→ What is expected
Please format the records below as a JSON list of strings, with one string for each line and blank lines left out.

→ Provided data
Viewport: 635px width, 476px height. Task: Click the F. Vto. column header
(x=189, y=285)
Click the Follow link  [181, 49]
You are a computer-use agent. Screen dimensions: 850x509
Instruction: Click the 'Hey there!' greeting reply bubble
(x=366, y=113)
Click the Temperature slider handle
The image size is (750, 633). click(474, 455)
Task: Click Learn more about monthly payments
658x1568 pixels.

→ Task output
[
  "Viewport: 635px width, 476px height. Task: Click the F. Vto. column header",
  "(x=189, y=285)",
  "Click the Follow link  [181, 49]",
  "You are a computer-use agent. Screen dimensions: 850x509",
  "Instruction: Click the 'Hey there!' greeting reply bubble",
  "(x=366, y=113)",
  "Click the Temperature slider handle",
  "The image size is (750, 633). click(474, 455)",
  "Task: Click Learn more about monthly payments",
  "658x1568 pixels."
]